More realistic than his predecessors
Unlike many other Chinese leaders, Wen does not shy away from public debate. He has been on visits to Europe and to the Economic Forum in Davos, Switzerland, in 2009.
This has sometimes led to his embarrassment, like what happened when he addressed the University of Cambridge for the Reede Lecture, when a young man in the audience suddenly hurled a shoe at him, which narrowly missed its intended target, shouting: "How can you listen to these lies he is telling?"
Wen is reported to have subsequently asked the University authorities to excuse the shoe-thrower for his misdeed!
Make haste slowly, is a well-tested saying in diplomacy and politics. To expect any Chinese to overcome the Sino-centric view, which is inherent in their very psyche is, indeed, asking for too much.
Notwithstanding this drawback, Wen is popular in Europe and US. As fellow Asians we are better placed to understand China's way of thinking than many others.

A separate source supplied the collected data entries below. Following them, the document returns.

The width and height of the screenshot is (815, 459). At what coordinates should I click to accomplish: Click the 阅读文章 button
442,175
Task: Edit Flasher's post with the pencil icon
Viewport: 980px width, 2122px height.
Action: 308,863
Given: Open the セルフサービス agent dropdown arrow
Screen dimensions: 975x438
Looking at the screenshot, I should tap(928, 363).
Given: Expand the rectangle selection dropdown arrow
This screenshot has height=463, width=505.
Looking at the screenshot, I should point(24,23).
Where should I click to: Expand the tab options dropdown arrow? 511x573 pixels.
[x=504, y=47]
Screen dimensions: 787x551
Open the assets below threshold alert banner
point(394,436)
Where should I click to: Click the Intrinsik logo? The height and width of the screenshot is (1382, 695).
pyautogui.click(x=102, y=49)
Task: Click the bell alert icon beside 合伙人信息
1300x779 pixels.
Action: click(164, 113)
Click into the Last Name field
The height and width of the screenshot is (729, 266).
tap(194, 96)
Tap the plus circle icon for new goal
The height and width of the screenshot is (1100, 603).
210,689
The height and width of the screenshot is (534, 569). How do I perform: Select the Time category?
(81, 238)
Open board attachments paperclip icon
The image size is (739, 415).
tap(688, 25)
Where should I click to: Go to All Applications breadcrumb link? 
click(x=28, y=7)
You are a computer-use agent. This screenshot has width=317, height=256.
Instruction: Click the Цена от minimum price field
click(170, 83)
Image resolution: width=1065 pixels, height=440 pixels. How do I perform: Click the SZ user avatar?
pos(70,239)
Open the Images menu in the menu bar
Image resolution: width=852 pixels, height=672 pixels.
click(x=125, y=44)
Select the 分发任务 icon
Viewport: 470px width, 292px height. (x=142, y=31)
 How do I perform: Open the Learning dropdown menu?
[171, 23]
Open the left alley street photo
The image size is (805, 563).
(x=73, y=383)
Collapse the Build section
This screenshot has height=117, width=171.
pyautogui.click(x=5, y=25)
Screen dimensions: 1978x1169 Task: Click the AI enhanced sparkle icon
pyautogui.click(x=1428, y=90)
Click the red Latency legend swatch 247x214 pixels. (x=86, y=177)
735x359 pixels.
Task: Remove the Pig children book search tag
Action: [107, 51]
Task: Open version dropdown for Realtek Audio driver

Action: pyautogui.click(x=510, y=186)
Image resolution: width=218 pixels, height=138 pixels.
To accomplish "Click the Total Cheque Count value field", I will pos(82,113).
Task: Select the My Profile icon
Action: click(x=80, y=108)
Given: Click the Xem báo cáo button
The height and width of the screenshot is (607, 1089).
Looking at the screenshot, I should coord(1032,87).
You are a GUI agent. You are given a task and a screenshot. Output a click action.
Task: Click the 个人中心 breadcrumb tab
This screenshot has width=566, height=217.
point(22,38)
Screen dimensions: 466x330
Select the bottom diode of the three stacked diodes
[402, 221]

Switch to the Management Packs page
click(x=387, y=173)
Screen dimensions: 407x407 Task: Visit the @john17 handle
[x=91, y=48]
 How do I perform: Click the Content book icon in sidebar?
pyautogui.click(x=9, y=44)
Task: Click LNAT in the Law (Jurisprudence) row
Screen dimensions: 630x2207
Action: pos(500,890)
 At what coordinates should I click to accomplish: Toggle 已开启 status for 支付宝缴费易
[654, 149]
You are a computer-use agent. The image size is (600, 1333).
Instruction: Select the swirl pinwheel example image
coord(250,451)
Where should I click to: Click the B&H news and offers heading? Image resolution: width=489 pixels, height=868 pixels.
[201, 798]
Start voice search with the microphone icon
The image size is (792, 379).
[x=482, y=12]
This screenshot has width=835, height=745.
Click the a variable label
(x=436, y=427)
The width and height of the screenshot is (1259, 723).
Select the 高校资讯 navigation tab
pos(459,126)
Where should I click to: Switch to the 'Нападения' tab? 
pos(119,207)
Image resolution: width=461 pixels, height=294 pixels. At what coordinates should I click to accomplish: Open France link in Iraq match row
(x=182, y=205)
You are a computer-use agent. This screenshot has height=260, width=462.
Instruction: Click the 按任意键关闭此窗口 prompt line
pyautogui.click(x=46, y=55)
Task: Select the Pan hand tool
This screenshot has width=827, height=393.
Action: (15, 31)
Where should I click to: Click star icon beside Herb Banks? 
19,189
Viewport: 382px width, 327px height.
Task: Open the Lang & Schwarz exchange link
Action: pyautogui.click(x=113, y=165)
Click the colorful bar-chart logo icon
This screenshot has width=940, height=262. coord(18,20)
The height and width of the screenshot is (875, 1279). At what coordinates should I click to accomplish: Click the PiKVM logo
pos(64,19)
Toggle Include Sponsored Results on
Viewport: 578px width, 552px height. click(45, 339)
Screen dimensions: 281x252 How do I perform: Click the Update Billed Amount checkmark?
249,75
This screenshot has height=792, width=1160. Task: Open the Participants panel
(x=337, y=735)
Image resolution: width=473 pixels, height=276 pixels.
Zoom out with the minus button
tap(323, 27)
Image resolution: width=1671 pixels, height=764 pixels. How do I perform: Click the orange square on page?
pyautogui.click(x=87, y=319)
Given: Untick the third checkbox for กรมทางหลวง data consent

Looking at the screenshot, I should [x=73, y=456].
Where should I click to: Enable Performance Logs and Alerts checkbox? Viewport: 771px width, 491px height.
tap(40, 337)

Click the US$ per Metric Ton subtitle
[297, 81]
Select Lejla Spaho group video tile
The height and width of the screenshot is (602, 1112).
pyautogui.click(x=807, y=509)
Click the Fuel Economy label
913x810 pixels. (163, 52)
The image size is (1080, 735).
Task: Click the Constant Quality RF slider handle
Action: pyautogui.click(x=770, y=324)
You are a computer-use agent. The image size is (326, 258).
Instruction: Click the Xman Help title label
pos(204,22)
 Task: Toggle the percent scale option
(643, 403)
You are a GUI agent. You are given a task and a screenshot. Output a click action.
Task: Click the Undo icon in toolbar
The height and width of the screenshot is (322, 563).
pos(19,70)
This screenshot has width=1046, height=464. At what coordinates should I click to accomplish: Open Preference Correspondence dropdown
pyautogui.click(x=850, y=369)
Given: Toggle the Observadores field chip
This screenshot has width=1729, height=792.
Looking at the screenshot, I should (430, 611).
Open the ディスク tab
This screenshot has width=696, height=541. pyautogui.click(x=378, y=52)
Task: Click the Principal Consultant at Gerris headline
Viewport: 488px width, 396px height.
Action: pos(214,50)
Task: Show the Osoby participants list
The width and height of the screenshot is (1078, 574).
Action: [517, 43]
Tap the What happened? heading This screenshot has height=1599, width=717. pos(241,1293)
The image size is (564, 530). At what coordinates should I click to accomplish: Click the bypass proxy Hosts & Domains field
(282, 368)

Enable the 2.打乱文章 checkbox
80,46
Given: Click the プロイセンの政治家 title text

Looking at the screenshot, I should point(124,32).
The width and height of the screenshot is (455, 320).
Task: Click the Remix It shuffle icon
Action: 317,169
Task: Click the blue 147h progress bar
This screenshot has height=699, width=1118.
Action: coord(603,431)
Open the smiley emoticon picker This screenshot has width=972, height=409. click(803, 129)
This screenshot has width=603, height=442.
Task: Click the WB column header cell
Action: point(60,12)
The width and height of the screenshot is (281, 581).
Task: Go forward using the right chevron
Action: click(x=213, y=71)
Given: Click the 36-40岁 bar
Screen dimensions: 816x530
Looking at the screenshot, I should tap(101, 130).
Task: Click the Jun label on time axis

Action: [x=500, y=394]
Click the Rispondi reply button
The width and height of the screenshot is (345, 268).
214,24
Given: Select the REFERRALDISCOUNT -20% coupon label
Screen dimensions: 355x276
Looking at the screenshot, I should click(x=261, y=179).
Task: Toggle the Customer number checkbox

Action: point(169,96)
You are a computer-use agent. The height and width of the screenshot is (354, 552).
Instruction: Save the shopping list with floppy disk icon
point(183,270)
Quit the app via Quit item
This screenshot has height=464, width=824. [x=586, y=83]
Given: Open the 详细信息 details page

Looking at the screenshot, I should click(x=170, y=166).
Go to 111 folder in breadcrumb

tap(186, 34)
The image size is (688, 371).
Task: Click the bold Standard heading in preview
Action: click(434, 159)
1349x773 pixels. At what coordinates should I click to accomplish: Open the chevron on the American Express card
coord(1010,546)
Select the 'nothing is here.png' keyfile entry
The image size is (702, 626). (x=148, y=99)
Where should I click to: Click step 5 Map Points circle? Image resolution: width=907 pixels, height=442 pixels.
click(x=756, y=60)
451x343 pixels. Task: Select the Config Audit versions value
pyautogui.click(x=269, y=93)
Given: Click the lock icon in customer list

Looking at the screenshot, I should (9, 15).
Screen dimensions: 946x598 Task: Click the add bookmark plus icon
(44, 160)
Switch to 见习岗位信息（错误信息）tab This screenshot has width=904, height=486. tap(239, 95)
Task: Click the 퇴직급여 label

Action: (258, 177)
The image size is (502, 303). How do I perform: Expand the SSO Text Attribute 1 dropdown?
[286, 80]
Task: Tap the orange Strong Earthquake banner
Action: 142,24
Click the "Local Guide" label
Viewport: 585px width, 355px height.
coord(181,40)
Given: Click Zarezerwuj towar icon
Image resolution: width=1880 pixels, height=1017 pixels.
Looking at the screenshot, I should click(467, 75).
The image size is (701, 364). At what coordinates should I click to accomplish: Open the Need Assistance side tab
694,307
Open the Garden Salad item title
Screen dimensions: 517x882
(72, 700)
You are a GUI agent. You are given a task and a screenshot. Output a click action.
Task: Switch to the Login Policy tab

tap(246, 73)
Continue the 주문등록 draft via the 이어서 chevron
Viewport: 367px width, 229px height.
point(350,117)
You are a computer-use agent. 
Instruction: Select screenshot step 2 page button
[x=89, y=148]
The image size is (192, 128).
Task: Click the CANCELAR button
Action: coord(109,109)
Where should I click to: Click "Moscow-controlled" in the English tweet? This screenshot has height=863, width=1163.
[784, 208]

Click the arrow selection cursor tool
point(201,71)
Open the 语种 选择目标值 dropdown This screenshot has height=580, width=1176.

Relatively speaking, Wen may be more realistic in his international dealings than his predecessors, if one goes by what is contained in the impressive statement attributed to him, entitled Our Historical Tasks at the Primary Stage of Socialism and Several Issues Concerning China's Foreign Policy:
"Science, democracy, rule of law, freedom, human rights are not concepts unique to capitalism. Rather, they are common values by mankind in the long historical process and they are the fruits of human civilization. It is only at different historical stages and in different countries, they are achieved through different means and in different forms".
Reading the Chinese psyche
Every important decision taken by any government in the real world has necessarily to be a compromise struck, taking account of differing views.
This is true of democracies as well, and it is folly to pretend otherwise. Additionally, the Chinese psyche carries more than its share of perceived injustices, real or imaginary, done by outsiders to China in the past.
For instance, many Chinese still call foreigners, when they are by themselves, as "Yanguizi", which means "Foreign Devils".
Once, at a lunch given by the chairman of the state committees for cultural relations, I asked him why such a cultured people like the Chinese should describe foreigners as 'devils'.
The Chinese, who were present at the function, went into a huddle and then answered that they used that pejorative expression only in respect of citizen of those countries, which had imposed extra-territorial rights on China in the 19th century and compelled the Chinese to buy opium against their will.
A lesson for India
It is up to us in India to keep our flag aloft, without submitting to anyone who makes unjust demands on us, whether politically, economically or culturally.
This brings to mind the exchange between myself and the then Chinese Foreign Minister Huang Hua, in the mid-1980s, when he sat next to me, when a film was being screened on Dr Kotnis, produced by the Chinese government to commemorate the help given by the Indian medical team sent by the Indian National Congress to China during the civil war in the 1930s.
During the screening, Huang suddenly said to me that he had just come back from the UN session in New York, where an overwhelming majority of countries had voted against the Hang Semrin government in Cambodia, but India had voted for that government.
Rhetorically, Huang asked me: "Ambassador, do you think India was right?"
I replied: "Mr Foreign Minister, not so long ago, a vast majority of countries in the same UN were voting against China occupying her legitimate seat in the UNSC, but India had consistently voted for China's admission. Do you think India was wrong?"
The Chinese foreign minister went red in the face, and said effusively that China would be always grateful for that support.